Endang menyebut, yang menjadi alasannya ikut mengusulkan RUU Ketahanan Keluarga ini karena tingginya masalah kekerasan seksual, narkoba, sampai miras. Hingga kasus pemerkosaan anak-anak terhadap balita.

"Perilaku anak-anak SD, SMP, SLTA yang sudah mengarah ke seks bebas dan tiba-tiba anak SMP melahirkan tanpa dia tahu sudah hamil. Itu sangat memprihatinkan pribadi saya," ucap dia.

Dia mengatakan, saat rapat dengan Kementerian Agama dan Kementerian PPA, belum ada perkembangan signifikan.

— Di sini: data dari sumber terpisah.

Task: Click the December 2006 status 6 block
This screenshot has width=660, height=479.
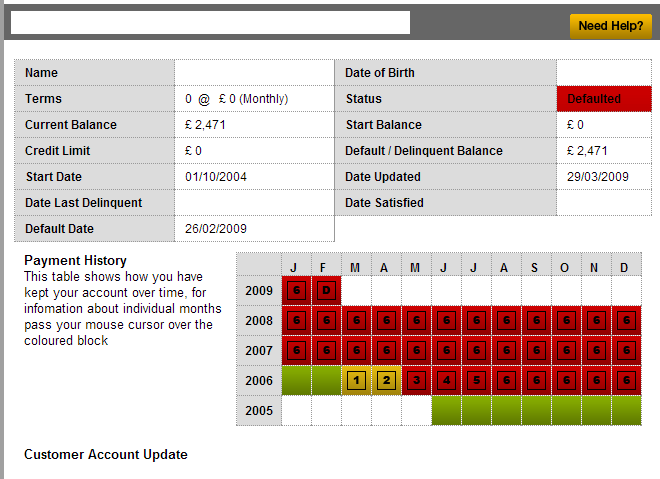Action: [626, 380]
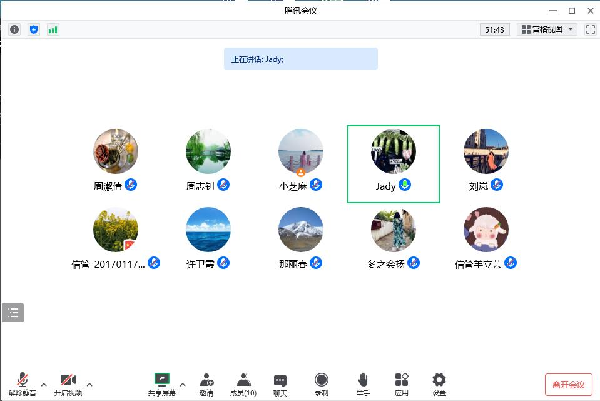The image size is (600, 401).
Task: Open the chat panel
Action: point(281,382)
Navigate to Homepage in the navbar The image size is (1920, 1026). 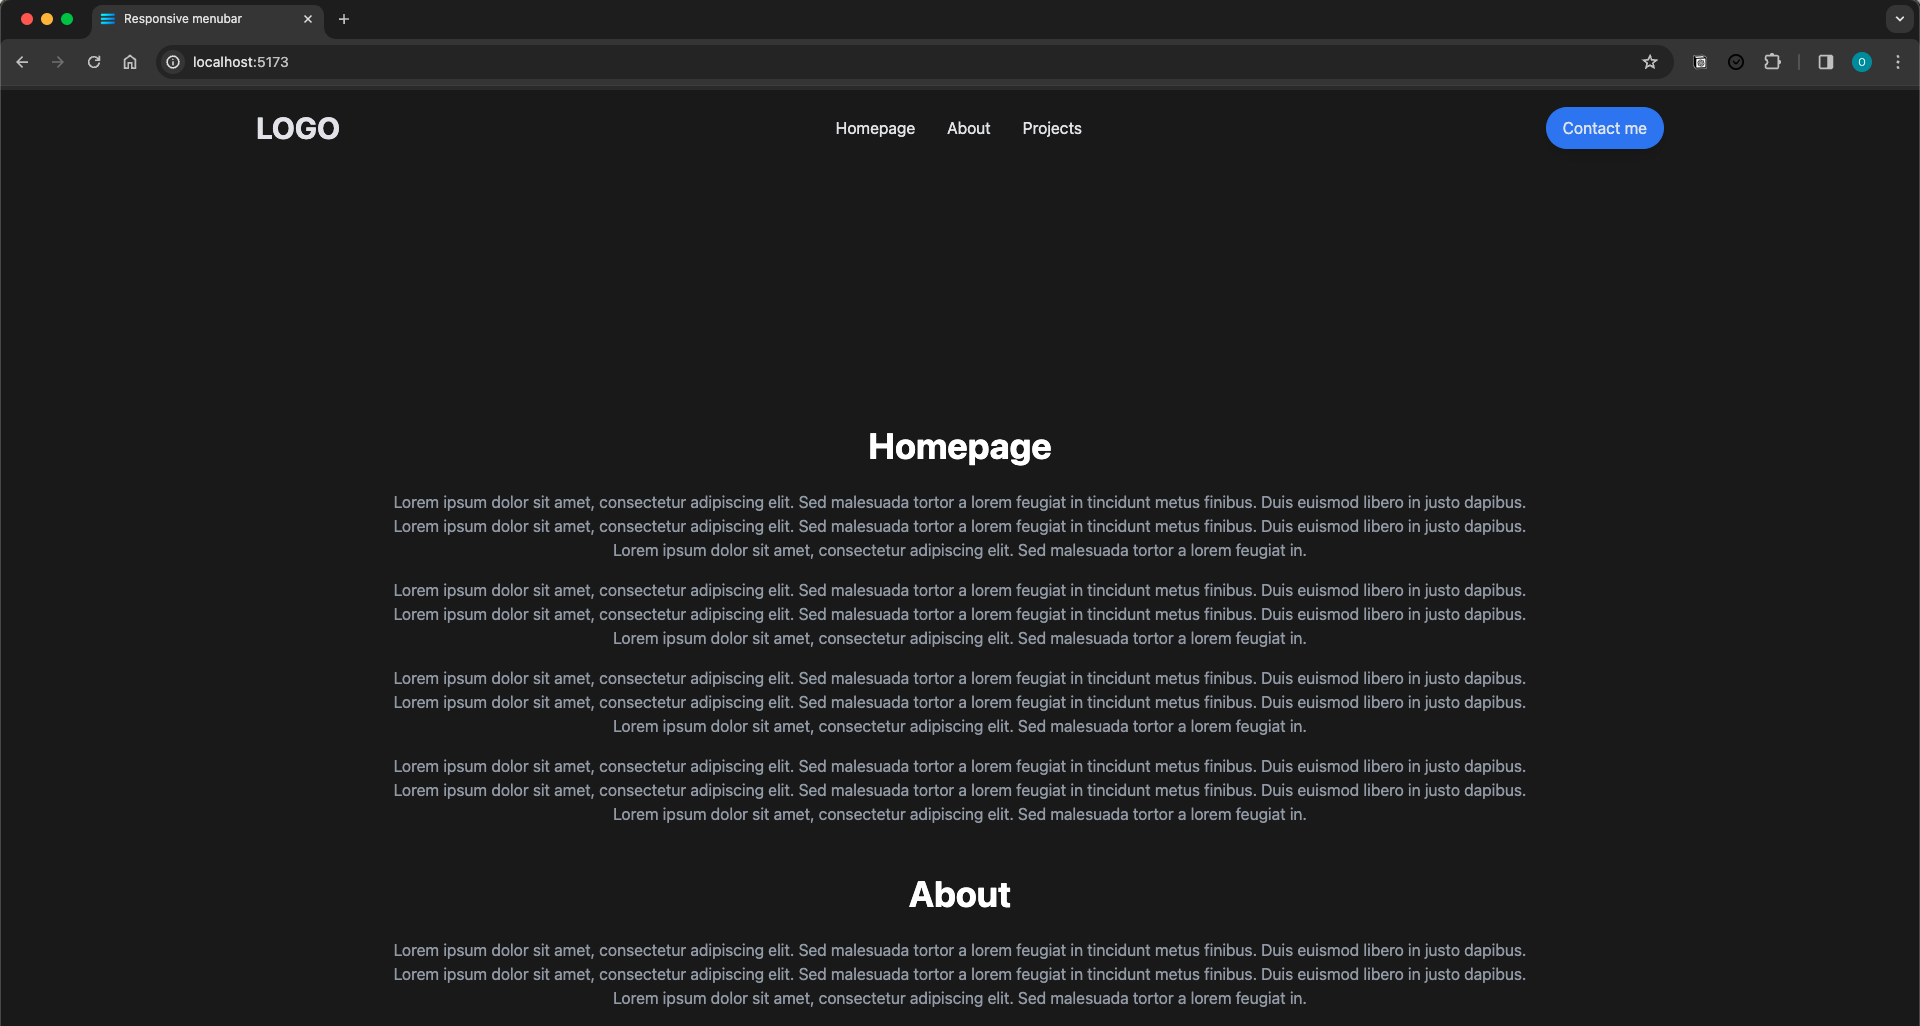coord(875,128)
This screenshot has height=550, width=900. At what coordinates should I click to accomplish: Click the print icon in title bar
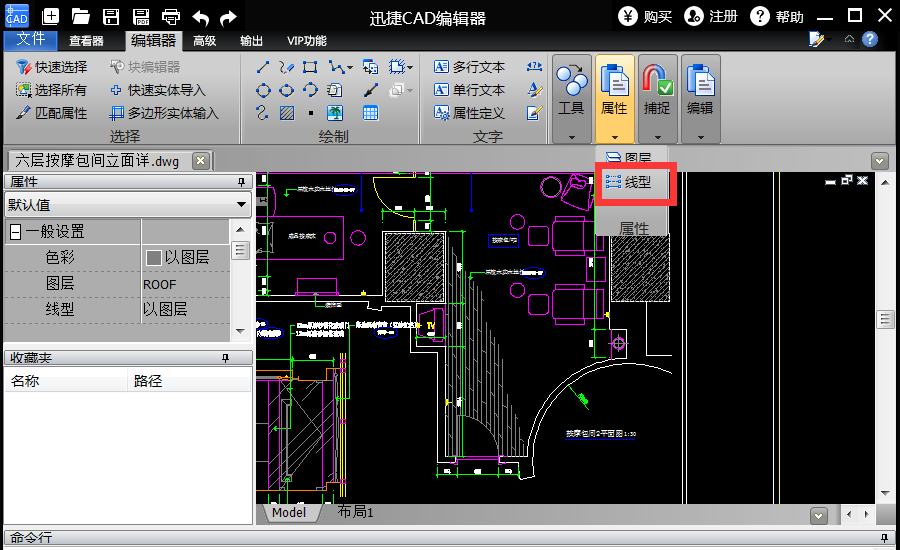click(x=171, y=16)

Sehingga perlu solusi pencegahan dari keluarga.

"Kita berharap solusi utamanya pencegahan yang paling baik harus dari keluarga. Jika keluarga rapuh, yang terjadu seperti saya uraikan di atas," kata Endang.

Dia juga menyinggung visi misi presiden terkait SDM unggul dan revolusi mental. Kata dia, dua hal itu tercapai dengan diawali dari keluarga.

"SDM unggul harus diawali dari keluarga dan bagaimana keluarga tidak rapuh. Itu sebagai PRnya," kata Endang.

Saksikan video pilihan di bawah ini:

Usulan RUU Ketahanan Keluarga

Gedung DPR
Gedung DPR/MPR di Jalan Jenderal Gatot Subroto, Jakarta. (Liputan6.com/Devira Prastiwi)

Lima anggota DPR lintas fraksi mengusulkan Rancangan Undang-undang (RUU) Ketahanan Keluarga. Mereka adalah Ledia Hanifa (PKS), Netty Prasetyani (PKS), Endang Maria Astuti (Golkar), Sodik Mujahid (Gerindra), dan Ali Taher (PAN).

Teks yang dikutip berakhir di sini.